Erika pertenecía a una humilde familia de las afueras del pueblo. Su madre, de origen huasteco, le decía Kika de cariño y le ofrecía, cada se acababa de despertar, miradas palpitantes de monte y violinazos de grillos cafés; la había instruido, aún desde que la cargaba en su vientre, en el amor al alma. Ver lo que las personas podía ofrecer de bienestar al mundo. No ser ingenua, sino tener el conocimiento que tiene el amanecer soleado al conocer que al mediodía puede ser lluvioso y en la tarde tener ese aire frio y solitario. Su padre, desde que la chica recordaba, trabajaba en el campo, se iba con la llegada del amanecer y regresaba dos horas antes de la puesta del sol oliendo a zacate triturado y a agua de arroyo. Su regreso era sereno, de pasos firmes pero calmados, el machete a su izquierda se mecía de atrás para adelante inquieto por descansar recostado sobre la pared. Erika siempre salía a su encuentro, lo abrazaba y le daba un beso en la mejilla, su papa reía, rodeaba con sus brazos callosos a la chica y llegaban juntos hasta donde se encontraba la mamá, se sentaban a comer juntos contando las anécdotas del día, estallando a carcajadas a cada rato.
Al anochecer, cuando el cielo estaba despejado, Erika se quedaba dormida mirando las estrellas tímidas que se asomaban y escondían tras la cortina negra de la noche. Su padre aparecía, y la recostaba sobre su cama, la arropaba y le acariciaba el cabello. Erika soñaba entonces con mariposas azules y blancas que la abrazaban y elevaban hasta las nubes, en ese punto la soltaban y grácil caía sobre una alfombra de orquídeas violetas y rosadas que se abrían y besaban cada bello del cuerpo de la muchacha. Profundo y suave, su sueño se extendía y dividía para quietud de su mente.  
Mario podía sentir la cercanía de Erika, el viento corría cálido, las hormigas cantaban, las hojas de los árboles silbaban, el sol menguaba su fuerza pero iluminaba intensamente, su corazón comenzaba a brincar, sus manos sudaban y sus ojos se nublaban.
Las sombras de los arboles decían que era pasada la una de la tarde, Mario cerraba los ojos y un calor sofocante invadía su cuerpo, sentía ruborizar sus mejillas, sus ojos parpadear sin control, su respiración entrecortarse. Unos pasos se escuchan en la lejanía y Mario pensaba no, no es ella, jóvenes de la misma escuela de Erika pasaban evitando ver a Mario quien los observaba sintiendo lastima por sus vidas normales, pero no todos pueden sentir la magia del mundo o escuchar las voces de las flores, una verdadera pena; otros pasos más, apresurados, Mario solo veía pasar un borrón enfrente de él, se pierde la belleza de esta cerca se decía, una lógica condena. Así muchas figuras desfilaban ante el joven, entre bromas, correteos, indiferencia y burlas disimuladas Mario se metía en la vida del pueblo, se había convertido en una referencia cotidiana de advertencia ante algo malo para enojo de sus padres.

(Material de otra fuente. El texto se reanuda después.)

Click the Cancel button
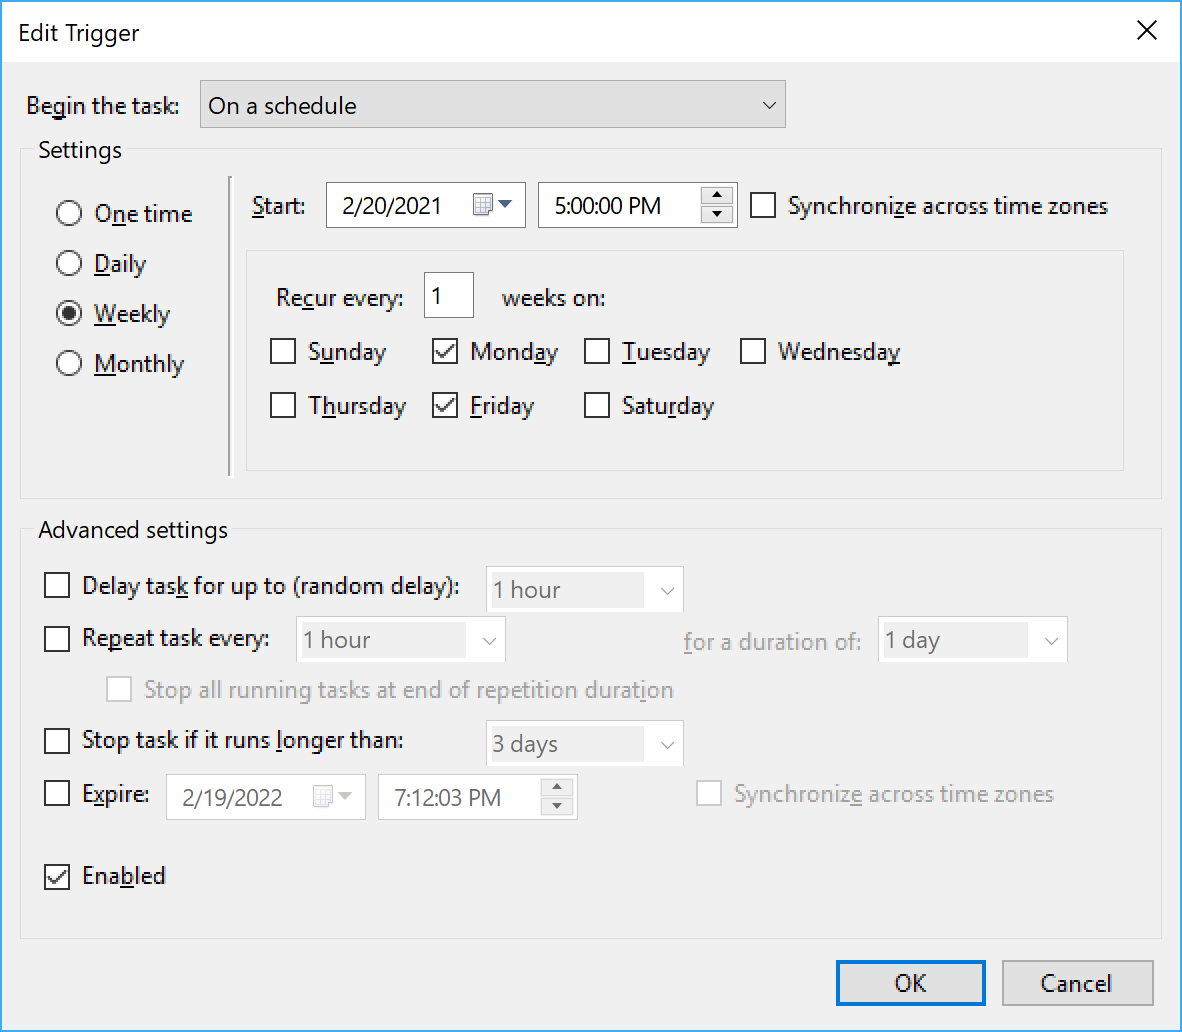Screen dimensions: 1182x1032 pyautogui.click(x=1076, y=983)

Finalmente. Finalmente los pasos que ansiaba, la espera era cada vez más difícil, pero siempre la recompensa hacia valer todo esfuerzo, toda pena.
Al fondo Erika se acercaba caminando sobre la banqueta, su pelo olía a caramelo de coco. Sus pasos eran fácilmente reconocibles para Mario, menudos y mesurables, casi acariciaban el suelo.
Erika aparecía como nacida de los rayos del sol, Mario con un sobre esfuerzo levantaba la vista y esperaba verla pasar justo enfrente de él. Los ojos de la joven se sentían conmovedores, risueños e inevitables. Y entonces Erika le sonreía tímidamente a Mario, quien parapléjico siempre soñaba despierto en su silla de ruedas y tímido le devolvía la sonrisa.